Extracted information:
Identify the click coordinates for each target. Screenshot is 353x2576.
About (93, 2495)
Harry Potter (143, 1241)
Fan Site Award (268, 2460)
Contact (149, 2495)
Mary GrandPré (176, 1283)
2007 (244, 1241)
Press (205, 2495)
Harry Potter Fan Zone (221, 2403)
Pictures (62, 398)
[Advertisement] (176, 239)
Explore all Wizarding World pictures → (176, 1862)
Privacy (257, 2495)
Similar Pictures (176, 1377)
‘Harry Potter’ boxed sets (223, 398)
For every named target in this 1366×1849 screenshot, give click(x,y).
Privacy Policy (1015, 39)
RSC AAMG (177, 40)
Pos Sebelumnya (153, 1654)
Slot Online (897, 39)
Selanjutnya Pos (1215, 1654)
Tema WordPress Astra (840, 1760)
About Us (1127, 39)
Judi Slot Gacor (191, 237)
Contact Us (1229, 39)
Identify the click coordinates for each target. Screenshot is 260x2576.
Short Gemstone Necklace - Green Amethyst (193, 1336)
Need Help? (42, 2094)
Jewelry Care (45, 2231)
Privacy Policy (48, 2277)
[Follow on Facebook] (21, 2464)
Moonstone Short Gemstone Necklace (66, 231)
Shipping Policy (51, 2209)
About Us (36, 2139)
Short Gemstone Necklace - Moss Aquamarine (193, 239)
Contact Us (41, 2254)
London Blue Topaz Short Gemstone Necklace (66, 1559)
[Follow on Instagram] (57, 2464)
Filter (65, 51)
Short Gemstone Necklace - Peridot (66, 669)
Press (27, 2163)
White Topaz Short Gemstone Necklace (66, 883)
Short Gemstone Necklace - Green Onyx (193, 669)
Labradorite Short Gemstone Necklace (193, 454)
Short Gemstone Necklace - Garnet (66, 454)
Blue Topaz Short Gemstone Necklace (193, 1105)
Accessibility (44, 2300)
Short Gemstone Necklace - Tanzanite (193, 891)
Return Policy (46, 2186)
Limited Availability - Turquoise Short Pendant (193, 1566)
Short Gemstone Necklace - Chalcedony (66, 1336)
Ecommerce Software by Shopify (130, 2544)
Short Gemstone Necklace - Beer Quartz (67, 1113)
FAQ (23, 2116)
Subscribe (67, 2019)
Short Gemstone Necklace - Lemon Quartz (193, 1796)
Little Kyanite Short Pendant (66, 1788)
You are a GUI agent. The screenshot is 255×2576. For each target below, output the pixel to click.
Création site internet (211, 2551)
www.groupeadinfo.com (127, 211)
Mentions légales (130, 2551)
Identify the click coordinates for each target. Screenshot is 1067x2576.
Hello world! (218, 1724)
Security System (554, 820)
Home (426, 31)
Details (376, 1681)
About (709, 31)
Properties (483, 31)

Exercise:
Would you copy the whole listing exactly?

Task response:
Identify the click coordinates for each target. Screenshot is 353x2576.
About (93, 2495)
Harry Potter (143, 1241)
Fan Site Award (268, 2460)
Contact (149, 2495)
Mary GrandPré (176, 1283)
2007 (244, 1241)
Press (205, 2495)
Harry Potter Fan Zone (221, 2403)
Pictures (62, 398)
[Advertisement] (176, 239)
Explore all Wizarding World pictures → (176, 1862)
Privacy (257, 2495)
Similar Pictures (176, 1377)
‘Harry Potter’ boxed sets (223, 398)
For every named target in this 1366×1849 screenshot, give click(x,y).
Privacy Policy (1015, 39)
RSC AAMG (177, 40)
Pos Sebelumnya (153, 1654)
Slot Online (897, 39)
Selanjutnya Pos (1215, 1654)
Tema WordPress Astra (840, 1760)
About Us (1127, 39)
Judi Slot Gacor (191, 237)
Contact Us (1229, 39)
Identify the click coordinates for each target. Screenshot is 260x2576.
Short Gemstone Necklace - Green Amethyst (193, 1336)
Need Help? (42, 2094)
Jewelry Care (45, 2231)
Privacy Policy (48, 2277)
[Follow on Facebook] (21, 2464)
Moonstone Short Gemstone Necklace (66, 231)
Shipping Policy (51, 2209)
About Us (36, 2139)
Short Gemstone Necklace - Moss Aquamarine (193, 239)
Contact Us (41, 2254)
London Blue Topaz Short Gemstone Necklace (66, 1559)
[Follow on Instagram] (57, 2464)
Filter (65, 51)
Short Gemstone Necklace - Peridot (66, 669)
Press (27, 2163)
White Topaz Short Gemstone Necklace (66, 883)
Short Gemstone Necklace - Green Onyx (193, 669)
Labradorite Short Gemstone Necklace (193, 454)
Short Gemstone Necklace - Garnet (66, 454)
Blue Topaz Short Gemstone Necklace (193, 1105)
Accessibility (44, 2300)
Short Gemstone Necklace - Tanzanite (193, 891)
Return Policy (46, 2186)
Limited Availability - Turquoise Short Pendant (193, 1566)
Short Gemstone Necklace - Chalcedony (66, 1336)
Ecommerce Software by Shopify (130, 2544)
Short Gemstone Necklace - Beer Quartz (67, 1113)
FAQ (23, 2116)
Subscribe (67, 2019)
Short Gemstone Necklace - Lemon Quartz (193, 1796)
Little Kyanite Short Pendant (66, 1788)
You are a GUI agent. The screenshot is 255×2576. For each target below, output the pixel to click.
Création site internet (211, 2551)
www.groupeadinfo.com (127, 211)
Mentions légales (130, 2551)
Identify the click coordinates for each target. Screenshot is 1067x2576.
Hello world! (218, 1724)
Security System (554, 820)
Home (426, 31)
Details (376, 1681)
About (709, 31)
Properties (483, 31)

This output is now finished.